It’s Time to Eliminate Sales Tax on Groceries

In over 120 years, Empower Missouri has advanced and passed many successful policies. One of the most impactful was a significant decrease in the food sales tax led by our Hunger Task Force back in 1999. Our leaders identified that issue because our task force members were keenly aware of how sales tax is an extremely regressive form of taxes. Our neighbors with the lowest incomes feel the burden of those taxes more than folks with higher incomes.

This is still true over 20 years later. 

The pandemic brought to light the struggles low wage workers face in ways that we had not seen for a long time. Workers with low incomes were less able to stay home, less likely to have sick leave to care for themselves and their families, and more likely to experience a job loss. Minimum wage is not enough to support a family. With skyrocketing housing and food prices families just can’t make ends meet. According to the U.S. Bureau of Labor Statistics, food prices have gone up 8% over the past 5 years.

 

With the increase in food prices, so has the amount of taxes collected on the sale of food. Sales taxes increase income inequality because low-income individuals end up paying a higher share of their income on basic needs like food. According to the Consumer Expenditure Survey conducted by the Bureau of Labor Statistics, the lowest income quintile spends over 25% of their income on food, while the highest income spends only 5%.

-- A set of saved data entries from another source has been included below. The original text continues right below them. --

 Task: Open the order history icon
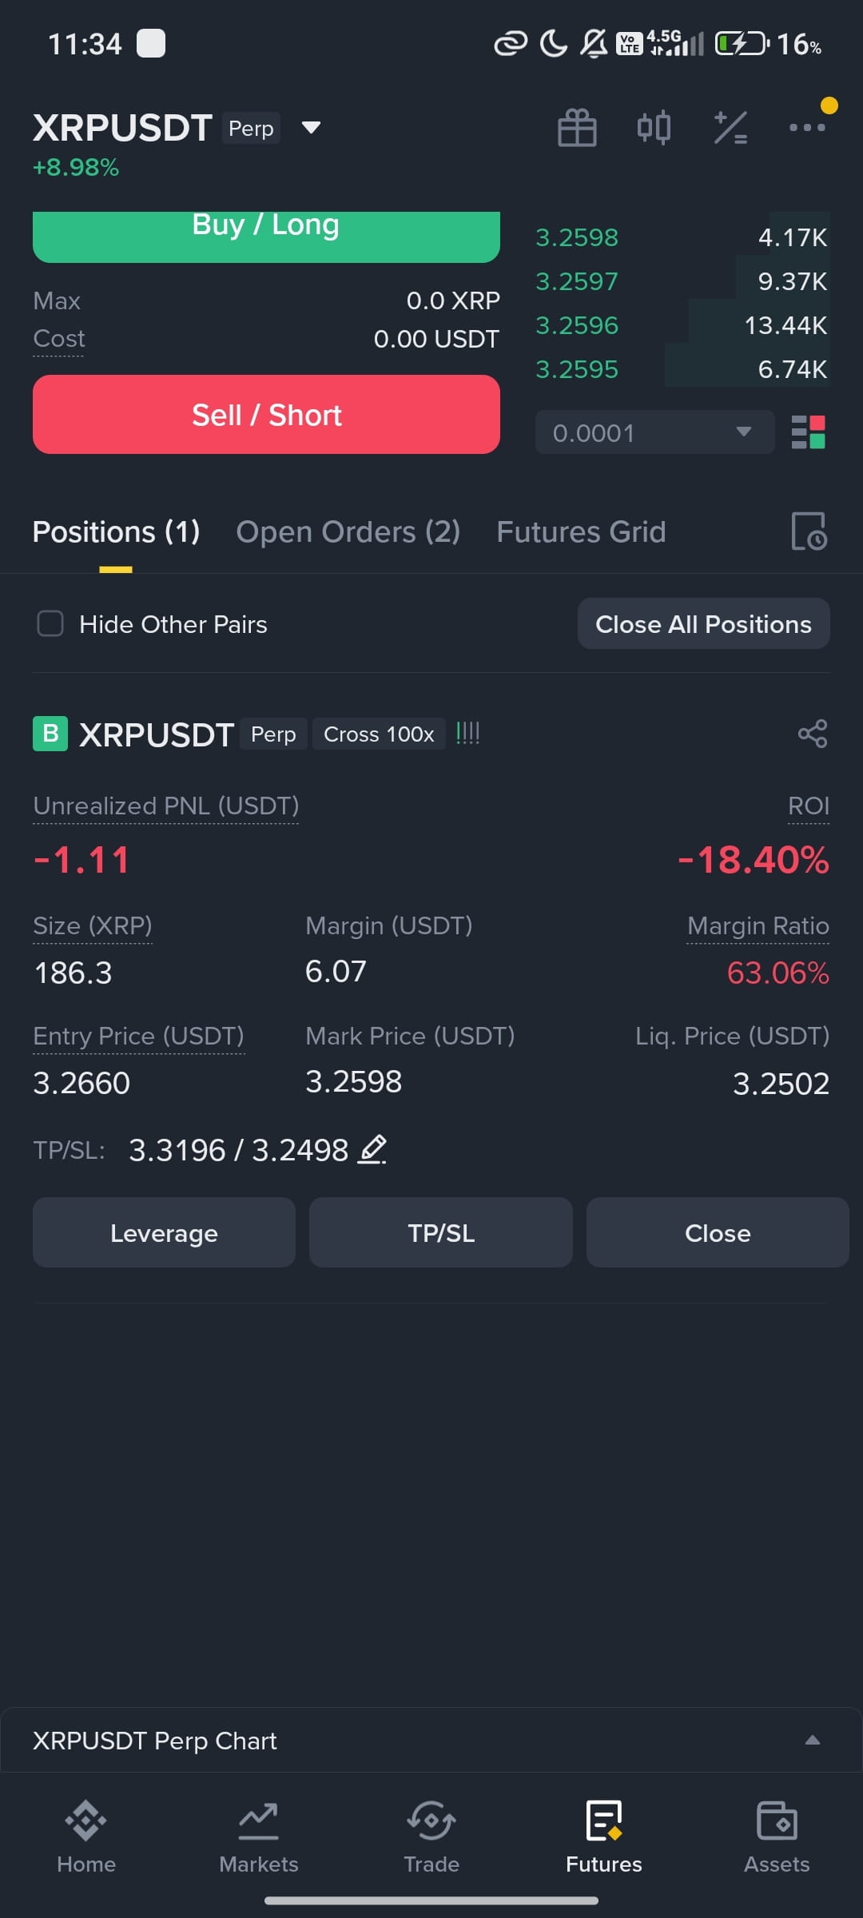pos(809,531)
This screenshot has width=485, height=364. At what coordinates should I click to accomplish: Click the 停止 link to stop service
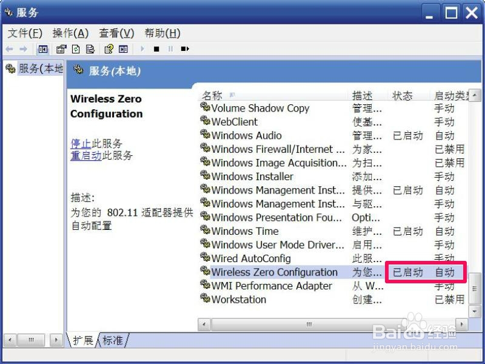point(81,144)
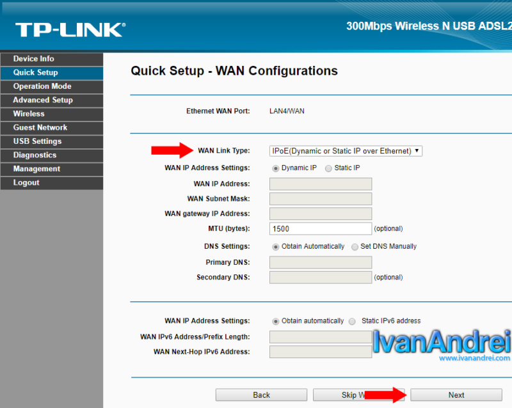Click the MTU bytes input field
Image resolution: width=512 pixels, height=408 pixels.
pos(320,229)
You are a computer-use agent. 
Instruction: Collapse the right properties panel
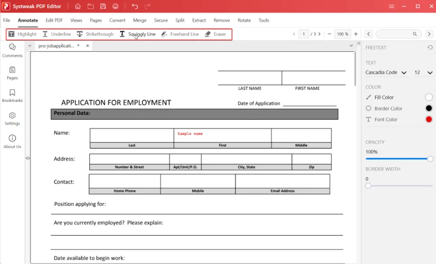[358, 44]
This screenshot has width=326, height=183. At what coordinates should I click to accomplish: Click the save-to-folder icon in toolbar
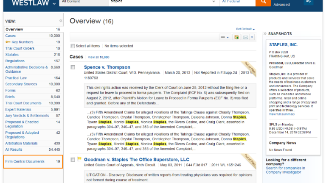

There are many ways to address these inequalities. Empower Missouri and many of our partners are working on them every day. Increasing the minimum wage, expanded healthcare access, and increasing support for local farmers just to highlight a few. As always, it is important to view food access as a system. There is no golden policy solution that would immediately address nutrition inequality across the state. In addition the bulk of food sales taxes that our neighbors pay is actually through local taxes, including extra taxes which are used to offset development costs in specific areas. 

Empower Missouri supports eliminating the sales tax on food as a step toward nutrition equity. We thank Representative Mary Elizabeth Coleman for sponsoring HB 1992 on the issue. You can be sure that we will continue to work on it to be as effective as possible.